Mrs. Stuhr entered into possession of the property shortly after her purchase. She assumed that the fence marked the true north boundary of her lot, and that the house was wholly upon the lot purchased. Some few years later, the precise year Mrs. Stuhr was unable to remember, the fence having become somewhat decayed, was demolished by a wind storm. She called the fact to the attention of a Mr. Spicer, the then owner of the west twenty feet of lot 4, with a view to a reconstruction of the fence. Mr. Spicer told her, to use her own language, to leave it down; he made no claim, however, that the fence did not mark the true dividing line between the lots. Mrs. Stuhr shortly thereafter removed the remains of the fence and planted rose bushes and other shrubbery to make the line of the fence. Mrs. Stuhr continued to occupy, care for, and improve the property until about November 7, 1919, when she conveyed lot 5 by warranty deed to the respondent in the present action.
Mr. Spicer acquired title to the west 30 feet of lot 4, on November 16,1905. In 1916, he conveyed the property, with other lands, to the appellants. Two deeds were executed to convey the property; one a warranty deed conveying the other lands mentioned and the north 20 feet of the west 30 feet of lot 4; and the other, a *191quitclaim deed conveying the south 5 feet of the west 30 feet of the same lot. Sometime after purchasing the property, the appellants entered upon the property and constructed a fence on the true lot line between lots 4 and 5. The fence ran from the street on the west for a distance of 30 feet, thence north crossing the assumed lot line. This fence was directly in front of the house of the respondent and interfered with ingress thereto and egress therefrom.

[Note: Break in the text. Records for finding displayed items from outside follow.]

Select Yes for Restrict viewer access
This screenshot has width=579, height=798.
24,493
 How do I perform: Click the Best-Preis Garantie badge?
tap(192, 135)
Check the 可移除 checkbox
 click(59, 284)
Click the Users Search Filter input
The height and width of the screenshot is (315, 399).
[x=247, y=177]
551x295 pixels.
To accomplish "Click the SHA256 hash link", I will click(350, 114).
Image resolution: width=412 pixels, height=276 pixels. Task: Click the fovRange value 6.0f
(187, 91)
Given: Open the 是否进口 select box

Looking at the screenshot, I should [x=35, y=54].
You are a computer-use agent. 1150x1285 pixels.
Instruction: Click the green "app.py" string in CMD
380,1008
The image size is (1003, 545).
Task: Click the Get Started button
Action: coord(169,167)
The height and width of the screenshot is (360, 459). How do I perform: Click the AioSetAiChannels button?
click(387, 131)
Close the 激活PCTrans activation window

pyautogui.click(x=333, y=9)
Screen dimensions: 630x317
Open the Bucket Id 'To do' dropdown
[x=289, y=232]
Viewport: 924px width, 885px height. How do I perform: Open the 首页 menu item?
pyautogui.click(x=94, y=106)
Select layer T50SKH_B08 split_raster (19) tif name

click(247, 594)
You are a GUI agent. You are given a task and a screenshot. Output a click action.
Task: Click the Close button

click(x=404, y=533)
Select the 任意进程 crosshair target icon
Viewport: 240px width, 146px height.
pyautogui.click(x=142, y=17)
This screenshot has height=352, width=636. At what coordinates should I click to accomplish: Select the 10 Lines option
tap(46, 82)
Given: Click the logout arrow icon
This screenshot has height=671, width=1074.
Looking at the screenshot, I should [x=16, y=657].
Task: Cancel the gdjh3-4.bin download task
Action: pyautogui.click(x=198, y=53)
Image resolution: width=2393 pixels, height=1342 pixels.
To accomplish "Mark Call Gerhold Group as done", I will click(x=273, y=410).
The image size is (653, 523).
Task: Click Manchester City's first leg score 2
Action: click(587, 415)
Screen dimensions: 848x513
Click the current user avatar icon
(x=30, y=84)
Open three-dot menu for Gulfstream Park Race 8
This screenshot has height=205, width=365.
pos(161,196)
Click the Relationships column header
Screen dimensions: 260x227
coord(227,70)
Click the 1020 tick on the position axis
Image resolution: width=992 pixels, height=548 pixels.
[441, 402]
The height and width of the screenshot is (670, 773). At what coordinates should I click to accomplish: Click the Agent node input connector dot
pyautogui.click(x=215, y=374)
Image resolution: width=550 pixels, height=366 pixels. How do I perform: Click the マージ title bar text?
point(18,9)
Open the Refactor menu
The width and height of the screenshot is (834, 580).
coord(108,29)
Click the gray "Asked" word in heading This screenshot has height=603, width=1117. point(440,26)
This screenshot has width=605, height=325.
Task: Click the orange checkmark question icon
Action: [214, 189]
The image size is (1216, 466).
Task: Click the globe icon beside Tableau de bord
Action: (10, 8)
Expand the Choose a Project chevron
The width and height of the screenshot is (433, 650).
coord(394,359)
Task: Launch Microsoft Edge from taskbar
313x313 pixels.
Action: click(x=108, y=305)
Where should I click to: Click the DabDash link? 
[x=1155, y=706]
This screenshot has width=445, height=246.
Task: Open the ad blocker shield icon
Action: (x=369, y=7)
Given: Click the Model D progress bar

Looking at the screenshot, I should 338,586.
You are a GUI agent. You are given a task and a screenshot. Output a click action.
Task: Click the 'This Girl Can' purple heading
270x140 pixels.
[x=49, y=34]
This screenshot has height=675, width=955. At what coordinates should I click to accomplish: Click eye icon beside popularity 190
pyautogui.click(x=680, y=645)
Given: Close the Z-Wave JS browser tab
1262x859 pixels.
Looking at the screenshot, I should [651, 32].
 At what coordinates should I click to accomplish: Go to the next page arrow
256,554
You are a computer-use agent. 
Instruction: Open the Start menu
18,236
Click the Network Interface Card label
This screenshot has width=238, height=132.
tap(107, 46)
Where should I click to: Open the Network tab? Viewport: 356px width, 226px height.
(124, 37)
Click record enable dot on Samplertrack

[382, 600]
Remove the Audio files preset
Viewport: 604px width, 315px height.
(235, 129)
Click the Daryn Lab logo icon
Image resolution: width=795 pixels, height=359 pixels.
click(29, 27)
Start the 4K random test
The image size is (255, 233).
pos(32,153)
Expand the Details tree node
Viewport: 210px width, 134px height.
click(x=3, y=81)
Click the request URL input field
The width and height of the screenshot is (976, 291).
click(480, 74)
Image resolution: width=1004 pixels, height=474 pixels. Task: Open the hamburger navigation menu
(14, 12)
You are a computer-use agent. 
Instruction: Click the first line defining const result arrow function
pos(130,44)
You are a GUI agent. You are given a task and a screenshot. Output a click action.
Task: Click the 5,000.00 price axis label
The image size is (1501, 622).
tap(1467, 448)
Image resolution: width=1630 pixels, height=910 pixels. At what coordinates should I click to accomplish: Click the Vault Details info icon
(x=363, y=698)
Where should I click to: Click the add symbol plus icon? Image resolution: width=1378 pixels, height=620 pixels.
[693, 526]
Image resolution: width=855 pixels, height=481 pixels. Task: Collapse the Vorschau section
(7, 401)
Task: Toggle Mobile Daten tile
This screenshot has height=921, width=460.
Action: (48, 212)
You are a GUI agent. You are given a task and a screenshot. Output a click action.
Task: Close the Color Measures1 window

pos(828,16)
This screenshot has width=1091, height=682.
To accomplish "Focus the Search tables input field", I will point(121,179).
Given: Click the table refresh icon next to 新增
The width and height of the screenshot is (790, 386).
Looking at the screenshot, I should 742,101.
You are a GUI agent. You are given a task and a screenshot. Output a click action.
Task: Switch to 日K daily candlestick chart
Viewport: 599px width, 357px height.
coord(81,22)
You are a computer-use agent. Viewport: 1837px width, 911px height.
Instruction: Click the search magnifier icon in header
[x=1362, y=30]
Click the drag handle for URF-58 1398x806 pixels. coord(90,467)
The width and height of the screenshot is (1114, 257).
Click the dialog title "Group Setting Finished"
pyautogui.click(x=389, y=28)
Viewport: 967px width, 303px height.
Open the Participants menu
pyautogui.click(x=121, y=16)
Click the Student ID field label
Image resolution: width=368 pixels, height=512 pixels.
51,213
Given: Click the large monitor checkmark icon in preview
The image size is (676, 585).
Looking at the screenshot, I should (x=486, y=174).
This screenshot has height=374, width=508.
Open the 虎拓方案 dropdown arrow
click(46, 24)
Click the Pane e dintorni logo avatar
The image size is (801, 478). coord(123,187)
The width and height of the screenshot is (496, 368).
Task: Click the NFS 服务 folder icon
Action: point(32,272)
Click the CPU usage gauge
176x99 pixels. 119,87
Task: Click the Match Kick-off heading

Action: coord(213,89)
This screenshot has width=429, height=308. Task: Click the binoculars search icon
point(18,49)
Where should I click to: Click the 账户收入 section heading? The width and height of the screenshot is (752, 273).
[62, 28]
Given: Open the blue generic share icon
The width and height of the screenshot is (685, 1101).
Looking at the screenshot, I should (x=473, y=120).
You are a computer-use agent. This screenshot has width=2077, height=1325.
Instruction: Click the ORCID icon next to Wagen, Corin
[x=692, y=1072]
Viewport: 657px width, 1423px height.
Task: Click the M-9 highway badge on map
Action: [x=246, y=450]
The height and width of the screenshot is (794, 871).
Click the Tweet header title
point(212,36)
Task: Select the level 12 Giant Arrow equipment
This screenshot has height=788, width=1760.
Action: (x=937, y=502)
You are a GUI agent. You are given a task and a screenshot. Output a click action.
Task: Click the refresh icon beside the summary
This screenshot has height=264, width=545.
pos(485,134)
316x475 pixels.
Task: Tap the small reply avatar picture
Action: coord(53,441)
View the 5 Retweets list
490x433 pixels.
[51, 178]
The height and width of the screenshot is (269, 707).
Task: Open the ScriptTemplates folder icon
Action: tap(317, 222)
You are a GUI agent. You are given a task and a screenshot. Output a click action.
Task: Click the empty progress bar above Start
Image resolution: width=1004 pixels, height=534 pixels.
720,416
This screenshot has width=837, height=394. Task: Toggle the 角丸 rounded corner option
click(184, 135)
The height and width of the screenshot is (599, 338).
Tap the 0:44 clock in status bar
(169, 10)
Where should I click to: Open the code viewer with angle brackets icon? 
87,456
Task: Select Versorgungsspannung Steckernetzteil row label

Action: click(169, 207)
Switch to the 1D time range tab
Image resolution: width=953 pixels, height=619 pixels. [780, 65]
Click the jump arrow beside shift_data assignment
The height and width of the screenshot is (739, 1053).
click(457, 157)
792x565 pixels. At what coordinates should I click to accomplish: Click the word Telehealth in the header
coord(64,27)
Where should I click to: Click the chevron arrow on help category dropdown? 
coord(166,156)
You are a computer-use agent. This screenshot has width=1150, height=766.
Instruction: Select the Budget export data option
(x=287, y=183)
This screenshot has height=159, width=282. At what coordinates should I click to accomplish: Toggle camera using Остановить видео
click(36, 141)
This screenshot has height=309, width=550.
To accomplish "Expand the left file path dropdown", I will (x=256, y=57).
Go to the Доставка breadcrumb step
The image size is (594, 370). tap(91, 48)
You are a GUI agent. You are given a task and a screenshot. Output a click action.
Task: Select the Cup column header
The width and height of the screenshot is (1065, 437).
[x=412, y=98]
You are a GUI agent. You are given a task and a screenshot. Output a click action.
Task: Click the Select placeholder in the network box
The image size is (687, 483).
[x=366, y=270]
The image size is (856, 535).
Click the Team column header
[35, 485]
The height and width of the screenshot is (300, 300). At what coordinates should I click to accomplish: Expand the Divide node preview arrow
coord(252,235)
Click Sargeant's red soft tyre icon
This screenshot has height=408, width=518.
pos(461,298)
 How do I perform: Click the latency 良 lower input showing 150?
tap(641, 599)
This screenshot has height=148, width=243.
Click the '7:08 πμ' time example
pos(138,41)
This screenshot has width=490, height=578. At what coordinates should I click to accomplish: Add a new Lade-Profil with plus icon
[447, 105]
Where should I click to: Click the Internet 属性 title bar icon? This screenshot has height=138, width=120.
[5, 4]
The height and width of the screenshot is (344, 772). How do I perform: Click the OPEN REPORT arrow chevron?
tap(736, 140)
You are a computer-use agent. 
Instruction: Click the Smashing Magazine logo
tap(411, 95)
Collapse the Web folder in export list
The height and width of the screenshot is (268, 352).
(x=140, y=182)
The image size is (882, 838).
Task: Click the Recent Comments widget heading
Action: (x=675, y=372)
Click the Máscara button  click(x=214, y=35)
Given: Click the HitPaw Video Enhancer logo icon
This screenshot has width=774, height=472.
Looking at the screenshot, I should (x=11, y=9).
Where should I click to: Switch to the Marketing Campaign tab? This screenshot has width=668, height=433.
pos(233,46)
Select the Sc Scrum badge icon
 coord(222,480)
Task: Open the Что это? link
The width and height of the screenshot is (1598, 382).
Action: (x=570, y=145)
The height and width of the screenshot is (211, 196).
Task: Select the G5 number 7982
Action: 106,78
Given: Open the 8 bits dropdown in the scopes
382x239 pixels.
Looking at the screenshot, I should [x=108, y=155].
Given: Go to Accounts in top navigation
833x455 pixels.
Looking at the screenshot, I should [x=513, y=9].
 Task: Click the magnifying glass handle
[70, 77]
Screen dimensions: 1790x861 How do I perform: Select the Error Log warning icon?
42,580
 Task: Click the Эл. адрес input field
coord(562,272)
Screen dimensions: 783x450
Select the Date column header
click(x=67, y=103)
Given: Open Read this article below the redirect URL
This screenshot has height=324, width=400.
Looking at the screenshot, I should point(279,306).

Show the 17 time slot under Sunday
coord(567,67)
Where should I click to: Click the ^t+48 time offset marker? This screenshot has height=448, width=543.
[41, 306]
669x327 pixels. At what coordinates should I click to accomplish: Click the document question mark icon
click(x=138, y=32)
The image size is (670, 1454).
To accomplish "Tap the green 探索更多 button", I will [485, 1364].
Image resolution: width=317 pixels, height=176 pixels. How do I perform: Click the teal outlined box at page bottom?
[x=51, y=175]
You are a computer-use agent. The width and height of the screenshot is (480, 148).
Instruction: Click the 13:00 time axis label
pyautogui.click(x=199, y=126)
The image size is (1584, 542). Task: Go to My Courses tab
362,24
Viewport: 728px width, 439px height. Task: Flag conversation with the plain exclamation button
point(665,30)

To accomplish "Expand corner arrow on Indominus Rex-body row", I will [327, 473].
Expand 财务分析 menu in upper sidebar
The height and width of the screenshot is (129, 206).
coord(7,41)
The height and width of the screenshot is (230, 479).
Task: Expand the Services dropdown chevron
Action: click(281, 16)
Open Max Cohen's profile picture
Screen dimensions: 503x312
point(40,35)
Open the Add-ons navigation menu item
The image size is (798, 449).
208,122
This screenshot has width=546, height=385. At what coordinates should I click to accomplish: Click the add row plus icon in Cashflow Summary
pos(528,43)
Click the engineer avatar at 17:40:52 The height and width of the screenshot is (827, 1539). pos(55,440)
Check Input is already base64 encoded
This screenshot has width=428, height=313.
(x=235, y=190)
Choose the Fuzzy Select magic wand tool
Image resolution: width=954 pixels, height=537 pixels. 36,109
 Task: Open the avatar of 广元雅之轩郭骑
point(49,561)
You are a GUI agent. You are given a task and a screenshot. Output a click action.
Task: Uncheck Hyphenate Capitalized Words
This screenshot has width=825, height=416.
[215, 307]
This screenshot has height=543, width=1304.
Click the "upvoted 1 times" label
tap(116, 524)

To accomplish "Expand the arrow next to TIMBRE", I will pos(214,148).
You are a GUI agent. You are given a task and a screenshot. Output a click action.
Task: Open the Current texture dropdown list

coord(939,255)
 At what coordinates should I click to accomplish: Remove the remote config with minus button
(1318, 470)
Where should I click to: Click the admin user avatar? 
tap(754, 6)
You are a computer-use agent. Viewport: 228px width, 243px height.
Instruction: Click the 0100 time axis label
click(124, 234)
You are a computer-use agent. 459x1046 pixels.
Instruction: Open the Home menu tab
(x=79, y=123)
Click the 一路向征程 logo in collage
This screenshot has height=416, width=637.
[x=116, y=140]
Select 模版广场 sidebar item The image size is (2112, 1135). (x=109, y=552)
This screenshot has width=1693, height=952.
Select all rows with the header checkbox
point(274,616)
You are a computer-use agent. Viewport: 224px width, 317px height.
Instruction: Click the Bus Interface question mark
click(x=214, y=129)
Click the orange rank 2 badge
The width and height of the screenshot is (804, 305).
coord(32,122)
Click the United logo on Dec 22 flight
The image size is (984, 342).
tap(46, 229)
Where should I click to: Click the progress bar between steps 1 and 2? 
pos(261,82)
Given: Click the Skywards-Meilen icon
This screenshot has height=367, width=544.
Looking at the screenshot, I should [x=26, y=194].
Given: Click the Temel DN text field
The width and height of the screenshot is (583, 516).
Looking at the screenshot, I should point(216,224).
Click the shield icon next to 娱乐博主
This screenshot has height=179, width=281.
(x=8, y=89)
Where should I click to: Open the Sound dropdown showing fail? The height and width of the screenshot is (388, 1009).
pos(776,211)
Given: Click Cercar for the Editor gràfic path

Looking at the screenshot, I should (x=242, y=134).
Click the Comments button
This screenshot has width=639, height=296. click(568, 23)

After the fence was constructed, Mrs. Stuhr conveyed to the respondent the south five feet of lot 4, whereupon the respondent began the present action to eject the appellants from this part of the lot, and to quiet her title thereto. The trial resulted in a decree in her favor, and this appeal followed.
The evidence leaves but little doubt that Mrs. Stuhr purchased lot 5 under the belief that the fence purporting to mark the dividing line between lot 5 and lot 4 was the true boundary line, and that she continued in this belief until after she sold the lot to the respondent. There is little room for doubt, also, that she maintained exclusive possession of the property during this period of time, and that her possession was open and notorious and under a claim of right.
This court has repeatedly held that possession of this sort constitutes adverse possession, and, if continued for a period of ten years, without interruption, will confer title to the land so held in the holder. Bowers v. Ledgerwood, 25 Wash. 14, 64 Pac. 936; Erickson v. Murlin, 39 Wash. 43, 80 Pac. 853; Weingarten v. Shurtleff, 51 Wash. 602, 99 Pac. 739; Wissinger v. Reed, 69 Wash. 684, 125 Pac. 1030; Alverson v. Hooper, 108 Wash. 510, 185 Pac. 808; Metropolitan Building Co. v. Fitzgerald, 122 Wash. 514, 210 Pac. 770.
We have not overlooked the argument of the appellants that, to constitute adverse possession, the pos*192session must have been hostile in its inception, and the further argument that Mrs. Stuhr paid taxes only upon lot 5. But the term “hostile,” as here used, does not import enmity or ill-will, but rather imports that the claimant is in possession as owner, in contradistinction to holding in recognition of or subordination to the true owner. 2 C. J. 122. In its true sense, the evidence in the present case, to our minds, amply shows that Mrs. Stuhr at all times held in hostility to the true owner. Nor does the fact that she paid taxes only according to the legal description of her property militate against her claim. Alexander v. Bennett, 91 Wash. 688, 158 Pac. 534. As a matter of fact, the record does not show that Mrs. Stuhr did not pay taxes on this property. She paid all that was assessed against it, and it is more probable that the assessor viewed and valued it as it appeared upon the ground, than that he viewed and valued it according to the true lot lines.
In our opinion, the judgment of the lower court was right, and it will stand affirmed.
Main, C. J., Mitchell, Beidges, and Pembeetoh, JJ., concur.